The match was struck at 5.00 a.m. on 15 March 1939, when the German army marched into the rump of Czechoslovakia, occupied Prague and proclaimed Bohemia and Moravia to be a ‘Protectorate’ of the Reich. Hitler cited prevailing civil unrest (created by the Nazis) as a threat to German security. Father Tiso, the Slovak leader, was already declaring Slovakia’s secession, forewarned thanks to a recent meeting with the Führer. The Rusyn leaders, whom no one had consulted and who were totally isolated, decided they had no alternative but to follow the Slovaks’ lead.

The Republic of Carpatho-Ukraine, therefore, was proclaimed that same day. Its government was to be led by the Revd Voloshyn as president, and by Julian Revay as prime minister. Its constitution stated that a democratically elected Diet was to enjoy supreme control; that the state language was to be Ukrainian; that the flag was to consist of two blue and yellow horizontal bands; and that the new measures were to be implemented immediately. The words of the national anthem, ‘
Shche ne vmerla Ukraina
’, ‘Ukraine has not perished yet’, borrowed from Poland’s, were aptly defiant. Since Uzhgorod was already occupied by Hungary, Khust was to be the state capital.

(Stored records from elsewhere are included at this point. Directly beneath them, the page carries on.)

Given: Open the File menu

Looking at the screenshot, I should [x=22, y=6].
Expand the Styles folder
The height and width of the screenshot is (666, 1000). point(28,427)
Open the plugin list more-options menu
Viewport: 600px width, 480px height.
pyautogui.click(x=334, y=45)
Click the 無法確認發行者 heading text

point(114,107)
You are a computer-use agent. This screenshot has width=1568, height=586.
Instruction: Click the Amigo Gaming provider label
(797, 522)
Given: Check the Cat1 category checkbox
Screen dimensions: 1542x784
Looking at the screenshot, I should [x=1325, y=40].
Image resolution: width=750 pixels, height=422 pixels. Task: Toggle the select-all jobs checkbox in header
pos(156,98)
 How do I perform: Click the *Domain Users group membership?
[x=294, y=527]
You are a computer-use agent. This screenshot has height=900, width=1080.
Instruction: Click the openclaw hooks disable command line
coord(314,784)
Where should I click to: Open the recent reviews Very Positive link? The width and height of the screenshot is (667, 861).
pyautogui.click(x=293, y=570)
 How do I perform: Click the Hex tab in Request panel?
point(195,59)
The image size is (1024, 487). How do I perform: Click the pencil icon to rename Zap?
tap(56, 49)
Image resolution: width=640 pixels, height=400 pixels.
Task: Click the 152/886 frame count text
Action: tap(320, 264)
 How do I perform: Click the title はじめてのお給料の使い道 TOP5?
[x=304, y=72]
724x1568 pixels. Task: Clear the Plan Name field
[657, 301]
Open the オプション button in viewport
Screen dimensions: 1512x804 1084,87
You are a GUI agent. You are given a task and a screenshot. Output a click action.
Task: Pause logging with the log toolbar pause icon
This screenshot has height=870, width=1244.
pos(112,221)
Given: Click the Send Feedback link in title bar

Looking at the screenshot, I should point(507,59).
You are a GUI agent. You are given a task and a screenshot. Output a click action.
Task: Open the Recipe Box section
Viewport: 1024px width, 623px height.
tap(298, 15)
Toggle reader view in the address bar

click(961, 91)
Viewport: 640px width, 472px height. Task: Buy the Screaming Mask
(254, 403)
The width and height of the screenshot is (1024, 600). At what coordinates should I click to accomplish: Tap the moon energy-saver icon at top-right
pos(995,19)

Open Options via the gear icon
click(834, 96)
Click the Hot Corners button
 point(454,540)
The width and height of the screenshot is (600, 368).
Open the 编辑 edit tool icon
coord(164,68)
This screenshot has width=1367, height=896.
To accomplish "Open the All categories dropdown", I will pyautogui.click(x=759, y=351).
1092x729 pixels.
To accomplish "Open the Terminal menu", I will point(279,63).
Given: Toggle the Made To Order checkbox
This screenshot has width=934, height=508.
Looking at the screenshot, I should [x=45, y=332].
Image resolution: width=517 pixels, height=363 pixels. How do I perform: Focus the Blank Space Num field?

Ethnic violence instantly spilled over into Carpatho-Ukraine from Slovakia. The Sich Guard became embroiled both with stranded Czechoslovak army garrisons and with Slovak and Hungarian irregulars on the frontiers. Three-sided skirmishes were in progress when unexpected news arrived in the afternoon. The Hungarian army, having condemned the civil unrest, had crossed the border from the south.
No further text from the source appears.